BMJ 2017; 357 doi: https://doi.org/10.1136/bmj.j2771 (Published 07 June 2017) Cite this as: BMJ 2017;357:j2771
  1. Abi Rimmer
  1. BMJ Careers
  1. arimmer{at}bmj.com

Junior doctors in foundation training should receive compulsory training on how to challenge bullying behaviour, the Royal College of Surgeons of Edinburgh (RCSEd) has said.

As part its #LetsRemoveIt campaign against bullying and undermining, the college called on deaneries, Health Education England, and NHS Education for Scotland to introduce relevant compulsory training for foundation year doctors. This training would embed culture change, the college said, to “encourage people to challenge poor behaviour and think about their own behaviour from the very start of their career.”1

The campaign, launched earlier this month, urges NHS trusts and boards to introduce measures to ensure that people who bully and undermine colleagues have their training responsibilities removed.

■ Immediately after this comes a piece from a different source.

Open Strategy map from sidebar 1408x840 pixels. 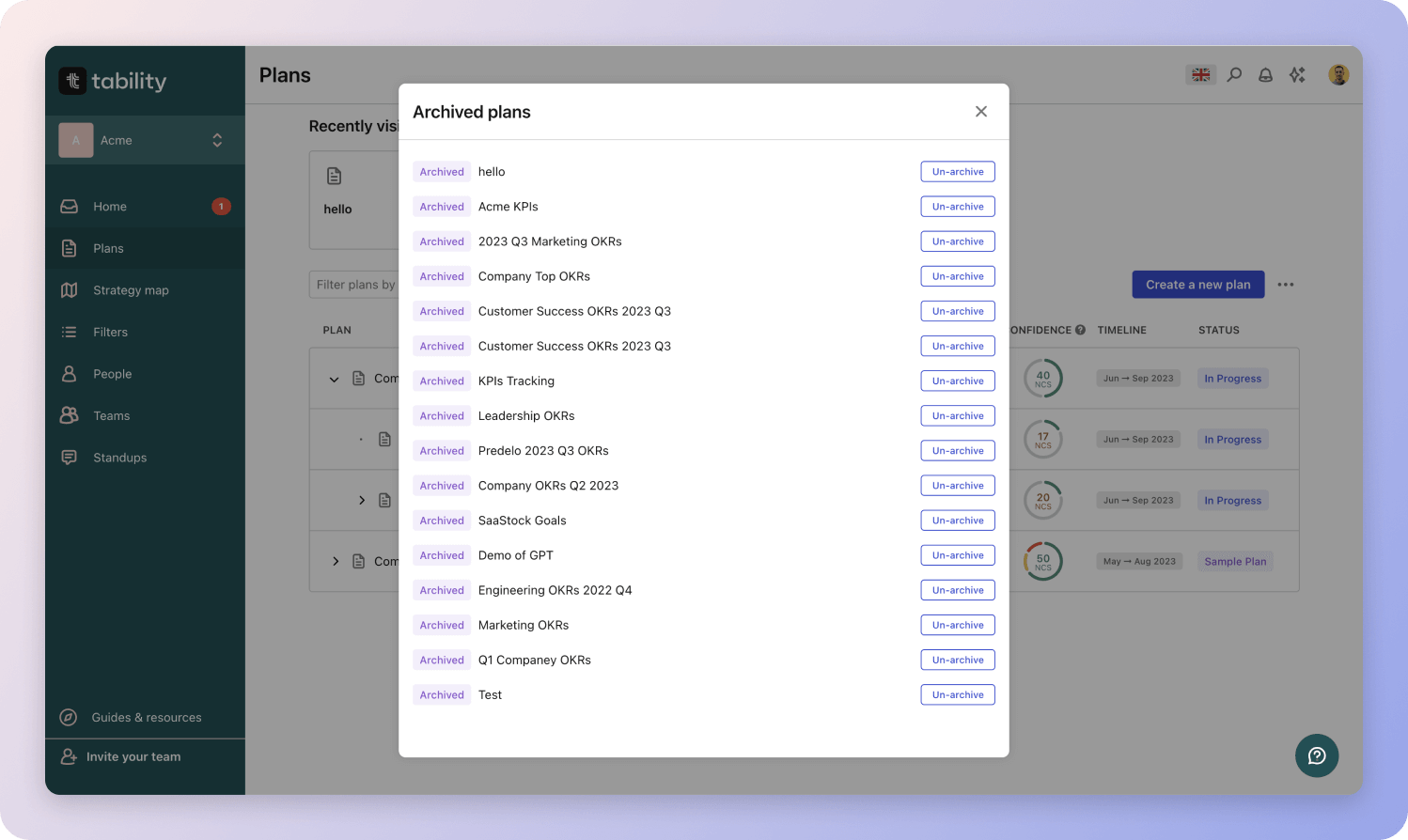131,290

Michael Lavelle-Jones, RCSEd president, said that the case of Ian Paterson, a breast surgeon who was recently sentenced to 15 years in prison for carrying out unnecessary operations, highlighted the need to tackle bullying in the workplace.2

“The sentencing this week of surgeon Ian Paterson has once again raised the issue of bullying and undermining in healthcare, and highlighted the terrible consequences that this behaviour can have for patients,” Lavelle-Jones said. “We must change the culture in which such a surgeon can remain unchallenged, with the team around them perhaps aware of some of the issues, but too scared to speak up.”

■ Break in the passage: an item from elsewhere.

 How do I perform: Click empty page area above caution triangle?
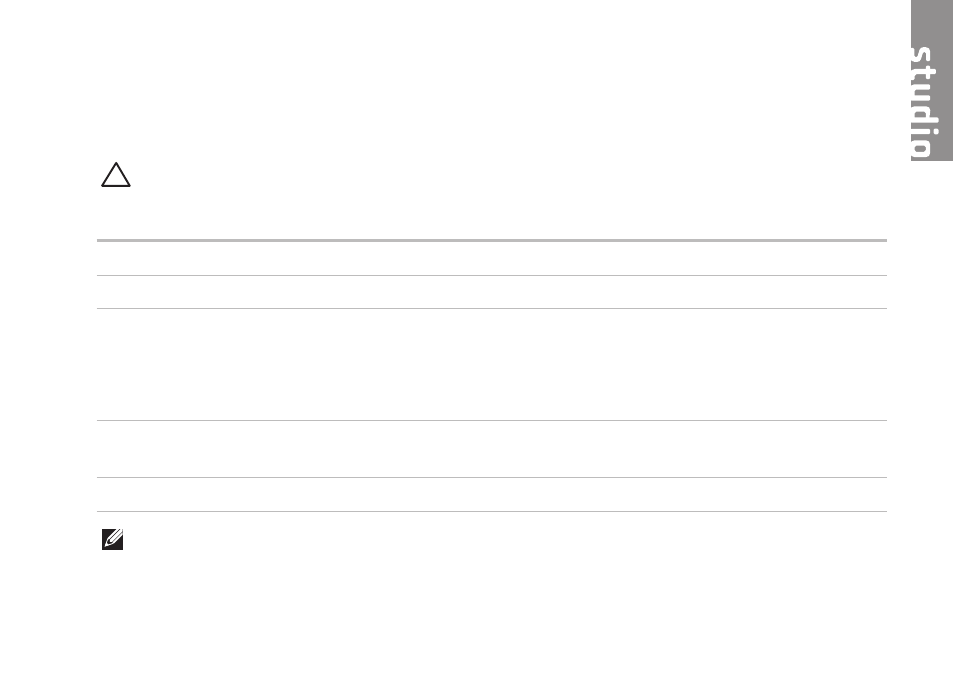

At the conclusion of his trial, Paterson was described by chief superintendent Mark Payne as “a controlling bully,” and a former colleague said that he had “a very aggressive, bullying sort of personality.”3

Lavelle-Jones said that the college had a “zero tolerance” approach to bullying, undermining, and harassment and categorically condemned these in all circumstances. “But we want to do more,” he said. “We want to change the culture of healthcare to ensure that this kind of behaviour becomes so unacceptable it can no longer go on.”

The college has called on all healthcare professionals to sign up to the principles of the #LetsRemoveIt campaign and work together to tackle bullying and undermining in the workplace. It said that trusts and boards should give staff the time to undertake ongoing training on bullying and that they should work with all healthcare specialties to improve workplace culture.